Most versions of “skin in the game” require colleges to shoulder some risk when student loan default rates go above a certain level. The theory behind it is that if colleges know that poor performance will cost them, they’ll either raise their game or get out of areas in which they can’t. The glaring flaw in the theory is that colleges don’t have the authority to deny access to student loans. For open-admissions colleges, such as community colleges, that means being on the hook for the performance of prospective students we aren’t allowed to turn away. Unlike, say, mortgage lenders, we can’t screen for risk. We could, I suppose, take a more circumspect approach to recruitment in high-risk communities, but I prefer not to embrace systematic racism as a solution.

The new version takes the insanity a step farther. As part of the reauthorization of the Higher Education Act, apparently Rep. Foxx is proposing lowering the bar from “default’ to “90 days late,” and applying it at the programmatic level, rather than the institutional level.

From a community college perspective, this is nonsense on stilts.  

For example, it doesn’t distinguish between students who graduated and students who dropped out in their first semester. We know that student loan balances are inversely correlated with the likelihood of default, which means that the student who drops out in the first semester owing $1,000 is likelier to default than a student who graduates owing $10,000. But the one-and-done student is taken as just as valid a reflection on a program as the graduate, even if the one-and-done barely bothered to show up.  

For graduates and transfers -- a gratifyingly large portion of our students -- what happens when they move on to the four-year school and then miss some payments?  Are those missed payments held against us, or against the four-year school?

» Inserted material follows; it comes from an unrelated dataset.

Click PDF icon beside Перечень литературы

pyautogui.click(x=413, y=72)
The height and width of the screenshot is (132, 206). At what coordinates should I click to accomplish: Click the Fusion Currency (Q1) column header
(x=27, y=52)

I’ll also point out that many colleges have “curriculum committees” whose job it is to vet and approve new programs. If you knock down my “liberal arts” program, I can come back with a “general education” program. If you knock that down, I can come back with a “pre-transfer” program. And so on.  Academics are very, very good at renaming and repackaging things.

And, if it comes to that, we’re fairly clever about gamesmanship.  For example, if the HEA were amended as Rep. Foxx suggests, we could require every graduating student who hasn’t yet taken out a loan to take one for $50 shortly before graduation, and to pay it off to receive the diploma. Simply by enlarging the denominator, we’ve lowered our percentage of problem loans.  Problem solved.  Better hope the internet doesn’t figure that one out. Oh, wait...

In a way, community colleges’ affordability would become a liability. Given our relatively low tuition levels, most students here don’t borrow. The median debt of our graduates is zero. That means that only the most strapped students -- the highest risk group -- would show up in the sample. More expensive schools would push more students into the borrowing pool, simply because fewer families can afford $50,000 a year than $5,000.  With a more affluent group of students in the pool at more expensive schools, I’d expect to see higher repayment rates there. What looks like a neutral policy would actually punish us for being affordable.  

(States with free community college would get hit the hardest. There, the pool of borrowers would be even more heavily skewed towards the strapped.  Sorry, Tennessee…)

The idea is so deeply flawed as to be essentially irredeemable. Instead, we should take a look at the philosophy underlying it.  If there’s a rash of fires in a city, do we cut funding to the fire department, on the grounds that it isn’t performing? If there’s a crime spree, do we cut funding to the police? Of course not -- in those cases, we rightly associate resources with the ability to do a job. The same applies here. If you want to get student loan debt under control, provide colleges the resources to enable on-time completion.  With well-educated students graduating on time, repayment will take care of itself. Among graduates, it already does.

Students already put skin in the game through work, lost time, and handling complicated lives. Colleges put skin in the game when they live and die by enrollments.  All this proposal would do is stack the deck even more against the people who already struggle the most. No, thanks.